Blue Mark Studios is playing host through January 6 to the 10th anniversary of Steel Wheels, a collaborative effort that began as a documentation of graffiti on railway and subway cars and expanded into a combination of documentary photography and model railroading, in which the original graffiti artists produced miniature versions of their legendary tags on scale models of the cars on which they wrote (and in many cases still write) them. There is now a vast range of graffiti history in the Steel Wheels repository, and this realization led curator Joe Dreher to bring the anniversary exhibition to Atlanta in collaboration with Emory University’s Stuart A. Rose Library. As his contribution to the exhibition, Dreher has turned the stairway to the exhibition into a mock New York subway entrance. Yes, the show does include an actually functioning model railroad of graffiti-bedecked freight cars, along with a carefully replicated miniature subway car encased in a vitrine like the art object that it is.

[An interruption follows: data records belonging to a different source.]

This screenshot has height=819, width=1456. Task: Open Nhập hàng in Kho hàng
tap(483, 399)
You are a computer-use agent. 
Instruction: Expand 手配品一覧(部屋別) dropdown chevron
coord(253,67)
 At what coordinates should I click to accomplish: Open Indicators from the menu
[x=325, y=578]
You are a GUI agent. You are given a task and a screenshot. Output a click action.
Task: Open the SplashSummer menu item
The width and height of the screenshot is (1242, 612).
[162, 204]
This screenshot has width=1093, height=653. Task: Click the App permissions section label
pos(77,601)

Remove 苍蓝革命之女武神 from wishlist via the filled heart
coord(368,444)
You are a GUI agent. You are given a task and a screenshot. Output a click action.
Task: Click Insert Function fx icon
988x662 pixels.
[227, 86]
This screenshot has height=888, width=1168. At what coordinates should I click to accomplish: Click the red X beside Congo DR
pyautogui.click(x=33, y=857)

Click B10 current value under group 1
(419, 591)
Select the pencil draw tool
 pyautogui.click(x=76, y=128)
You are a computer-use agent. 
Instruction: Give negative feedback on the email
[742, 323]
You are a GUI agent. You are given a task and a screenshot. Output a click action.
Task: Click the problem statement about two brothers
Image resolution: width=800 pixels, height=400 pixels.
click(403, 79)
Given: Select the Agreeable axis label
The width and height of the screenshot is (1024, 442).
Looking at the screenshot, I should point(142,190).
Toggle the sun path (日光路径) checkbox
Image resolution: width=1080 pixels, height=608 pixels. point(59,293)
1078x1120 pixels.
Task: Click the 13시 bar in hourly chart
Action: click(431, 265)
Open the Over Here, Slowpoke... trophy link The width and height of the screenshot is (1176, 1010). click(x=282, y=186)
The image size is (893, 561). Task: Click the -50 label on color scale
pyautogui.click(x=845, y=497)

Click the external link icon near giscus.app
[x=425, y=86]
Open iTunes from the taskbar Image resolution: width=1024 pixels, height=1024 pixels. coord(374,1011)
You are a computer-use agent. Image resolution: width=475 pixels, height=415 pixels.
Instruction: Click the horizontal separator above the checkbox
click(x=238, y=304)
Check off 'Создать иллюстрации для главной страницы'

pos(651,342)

Since I began this month’s column with a glancing reference to the secular side of the Christmas holidays with Joe Peragine’s strange reindeer, I’ll close by mentioning that Pryor Fine Art is currently showing (at least through the end of November) new work by Dusty Griffith, whose beeswax-and-plexi panels have long represented a contemplative, if not outright mystical, side of Christianity. Some of the new pieces incorporate collage elements and extend their range to the quiet mysteries of human personality.